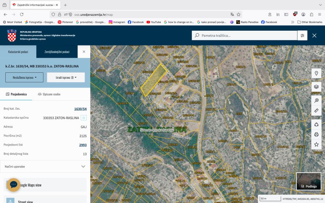Toggle favorite star for ZATON-RASLINA
Screen dimensions: 325x203
pyautogui.click(x=83, y=118)
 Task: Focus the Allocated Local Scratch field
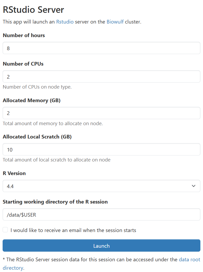(x=101, y=149)
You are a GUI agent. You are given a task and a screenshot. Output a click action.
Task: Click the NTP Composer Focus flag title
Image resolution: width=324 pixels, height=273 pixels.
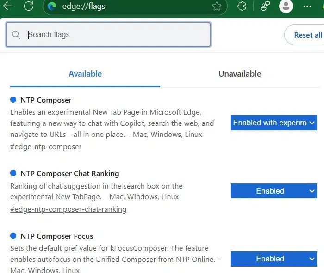coord(56,236)
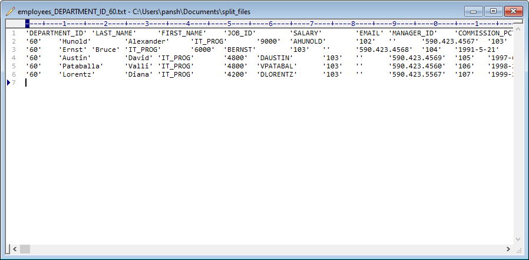Click on 'Hunold' in line 2

click(x=75, y=41)
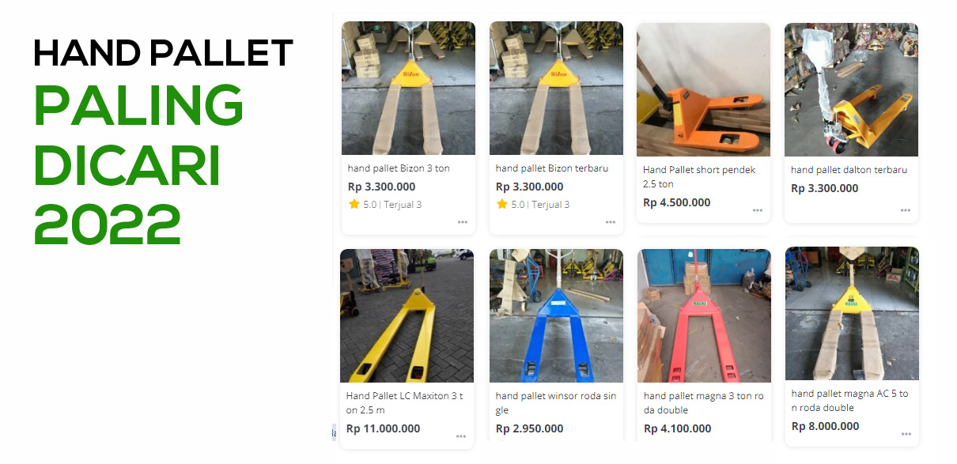This screenshot has height=464, width=957.
Task: Open three-dot menu for dalton terbaru pallet
Action: (906, 210)
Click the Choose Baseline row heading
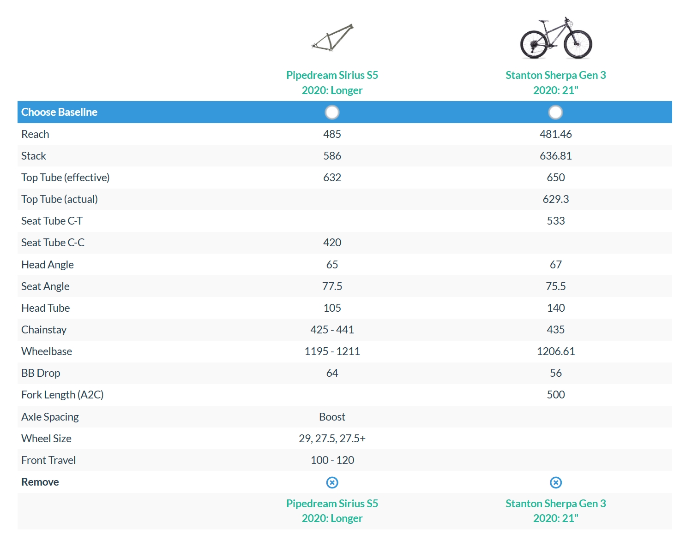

• YOUR INSTRUCTIONS: Without any pictures, reproduce exactly the lines from the line that contains "Image resolution: width=324" to the end of the entries above, both ends included.

• EXERCISE OUTPUT:
Image resolution: width=324 pixels, height=273 pixels.
coord(56,236)
Click on 'Hunold' in line 2

click(x=75, y=41)
This screenshot has height=464, width=957.
Task: Open three-dot menu for dalton terbaru pallet
Action: (906, 210)
Click the Choose Baseline row heading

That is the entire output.